G80 programmable power

Discussion in 'Architecture and Products' started by Pigman BABY!!!, Jan 25, 2007.

  1. PeterAce

    Regular

    Joined:
    Sep 15, 2003
    Messages:
    489
    Likes Received:
    6
    Location:
    UK, Bedfordshire
    Eh? Isn't this some repeat of an old discussions here?

    http://www.beyond3d.com/forum/showpost.php?p=895509&postcount=351

    Personally I didn't realise that the MADD ALUs were decoupled and seperatly threaded from the SF ALUs.

    But after checking..... here in the G80 Arch article :

     
  2. trinibwoy

    trinibwoy Meh
    Legend

    Joined:
    Mar 17, 2004
    Messages:
    10,414
    Likes Received:
    411
    Location:
    New York
    Yep I saw that line too. But to be fair "performed outside" doesn't really paint a clear picture of independent scheduling. But given the different execution times it does seem more obvious now that the main ALU and the SF units are fed independently. I'm actually surprised this wasn't fleshed out in a bit more detail - it seems like a pretty big deal.
     
  3. trinibwoy

    trinibwoy Meh
    Legend

    Joined:
    Mar 17, 2004
    Messages:
    10,414
    Likes Received:
    411
    Location:
    New York
    Heh, I just noticed that Jawed's approach here would always give R600 the per-flop efficiency edge due to its assumed 2-cycle MAD. How about we invoke a new standard - per channel utilization! :)
     
  4. Jawed

    Legend

    Joined:
    Oct 2, 2004
    Messages:
    10,873
    Likes Received:
    767
    Location:
    London
    But that text is wrong.
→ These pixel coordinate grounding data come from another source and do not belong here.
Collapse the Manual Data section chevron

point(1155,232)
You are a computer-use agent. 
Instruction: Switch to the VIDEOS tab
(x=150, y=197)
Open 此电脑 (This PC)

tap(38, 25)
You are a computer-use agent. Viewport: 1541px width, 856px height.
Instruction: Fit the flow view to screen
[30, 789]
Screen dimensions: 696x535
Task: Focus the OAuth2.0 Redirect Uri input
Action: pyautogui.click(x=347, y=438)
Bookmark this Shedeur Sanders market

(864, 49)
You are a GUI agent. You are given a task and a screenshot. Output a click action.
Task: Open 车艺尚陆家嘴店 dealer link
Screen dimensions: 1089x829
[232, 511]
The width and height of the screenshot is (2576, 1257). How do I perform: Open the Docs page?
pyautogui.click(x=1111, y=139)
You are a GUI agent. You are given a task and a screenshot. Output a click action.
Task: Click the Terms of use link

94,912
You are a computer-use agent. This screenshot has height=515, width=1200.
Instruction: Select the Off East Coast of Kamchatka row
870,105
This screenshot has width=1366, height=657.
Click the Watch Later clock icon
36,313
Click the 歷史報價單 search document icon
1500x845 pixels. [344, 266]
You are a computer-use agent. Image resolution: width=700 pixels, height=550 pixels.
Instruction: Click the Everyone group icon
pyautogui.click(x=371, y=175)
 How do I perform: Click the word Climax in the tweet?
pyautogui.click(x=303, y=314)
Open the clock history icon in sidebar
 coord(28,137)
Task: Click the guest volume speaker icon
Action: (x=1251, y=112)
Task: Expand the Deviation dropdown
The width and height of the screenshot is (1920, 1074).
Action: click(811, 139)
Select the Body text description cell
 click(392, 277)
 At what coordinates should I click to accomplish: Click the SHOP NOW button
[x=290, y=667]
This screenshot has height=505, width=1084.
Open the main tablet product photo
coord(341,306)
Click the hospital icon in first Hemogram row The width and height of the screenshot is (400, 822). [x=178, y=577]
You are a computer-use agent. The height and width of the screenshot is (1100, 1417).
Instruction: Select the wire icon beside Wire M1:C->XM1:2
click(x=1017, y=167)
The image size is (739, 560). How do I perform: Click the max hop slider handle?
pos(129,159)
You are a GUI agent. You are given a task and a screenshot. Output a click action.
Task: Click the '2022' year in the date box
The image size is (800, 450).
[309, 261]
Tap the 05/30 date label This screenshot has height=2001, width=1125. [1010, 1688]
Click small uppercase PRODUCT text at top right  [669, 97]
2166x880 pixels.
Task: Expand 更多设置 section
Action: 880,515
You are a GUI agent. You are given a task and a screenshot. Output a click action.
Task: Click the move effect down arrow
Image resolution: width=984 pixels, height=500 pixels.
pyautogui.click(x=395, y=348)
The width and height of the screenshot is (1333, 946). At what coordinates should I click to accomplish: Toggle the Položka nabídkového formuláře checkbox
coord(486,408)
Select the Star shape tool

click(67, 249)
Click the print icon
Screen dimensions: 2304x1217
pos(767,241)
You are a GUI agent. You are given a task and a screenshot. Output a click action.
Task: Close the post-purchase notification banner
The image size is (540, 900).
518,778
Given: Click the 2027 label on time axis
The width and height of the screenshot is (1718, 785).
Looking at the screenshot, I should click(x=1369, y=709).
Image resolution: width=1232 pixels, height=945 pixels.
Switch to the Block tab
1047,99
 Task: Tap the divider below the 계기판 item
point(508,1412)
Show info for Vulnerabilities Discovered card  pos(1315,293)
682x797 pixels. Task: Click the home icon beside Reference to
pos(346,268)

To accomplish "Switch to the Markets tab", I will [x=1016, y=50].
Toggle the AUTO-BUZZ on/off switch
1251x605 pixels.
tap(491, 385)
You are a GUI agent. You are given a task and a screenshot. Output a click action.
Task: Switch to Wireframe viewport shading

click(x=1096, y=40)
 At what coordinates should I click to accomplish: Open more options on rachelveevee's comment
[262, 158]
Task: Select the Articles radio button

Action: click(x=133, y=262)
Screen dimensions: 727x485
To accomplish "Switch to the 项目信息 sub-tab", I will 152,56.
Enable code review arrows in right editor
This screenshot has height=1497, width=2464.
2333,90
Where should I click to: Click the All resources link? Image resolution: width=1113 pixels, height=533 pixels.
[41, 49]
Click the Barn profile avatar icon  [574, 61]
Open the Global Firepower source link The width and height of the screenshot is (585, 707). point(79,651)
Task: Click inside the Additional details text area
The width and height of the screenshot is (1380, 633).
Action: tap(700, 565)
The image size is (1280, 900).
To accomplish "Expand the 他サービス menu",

SF is pipelined to produce one result every clock. Each of the four MI/SF units in a shader cluster can produce 1 SF or 4 MI results per clock.

    There is no looping in the MI/SF to produce any results.

    As for "outside", all that means is that SF doesn't share an ALU component with MAD functionality, there's no multi-threading implied there. In prior NVidia GPUs SF was shared functionality on the fourth component, Alpha.

    In NV4x/G7x each of the superscalar ALUs shares the SF workload. I can't remember the exact division, but for instance RCP and RSQ are on the top ALU while the rest are on the bottom ALU.

    Jawed
     
  5. Arun

    Arun Unknown.
    Moderator Legend Veteran

    Joined:
    Aug 28, 2002
    Messages:
    5,023
    Likes Received:
    299
    Location:
    UK
    It might be 'wrong' (I have better things to argue with right now), but it's also a lot less wrong than the majority of the bullshit you write on these very forums. Not only that, but unlike many of your posts, we also marked it very clearly to imply that we were unsure when we wrote that. You could argue the same quality standards do not apply to posts than to articles, but I wouldn't really consider that as much more than an easy and improper way out of the arguement.

    If you think the way this website should be handled is to have a single article that we update every 5 minutes, rather than new ones over time, then please be my guest and get the hell out of here (and yes, this is an exageration, so don't bother saying 'I don't think it should be every 5 minutes, maybe every 10 or so...'). If the place doesn't fit your tastes, nobody's forcing you to stay, and especially with that attitude and viewpoint.


    Uttar
     
  6. Jawed

    Legend

    Joined:
    Oct 2, 2004
    Messages:
    10,873
    Likes Received:
    767
    Location:
    London
    That's why I included pixel rate and pixels per clock. Also remember this is just messing about with "difficult" code, rather than code that easily utilises each ALU. It's not meant to be typical, but to illustrate how ALUs can lose utilisation.

    Additionally it's worth noting that whenever there's a SF unit, you have a problem counting FLOPs (if you want to take FLOP counting seriously). An SF is actually more than just 1 FLOP, yet in R580/Xenos/G71 I've treated it as being 1 or 2 (because of the shared use for ADD or MAD). Their respective efficiencies would look worse if SF counted for more.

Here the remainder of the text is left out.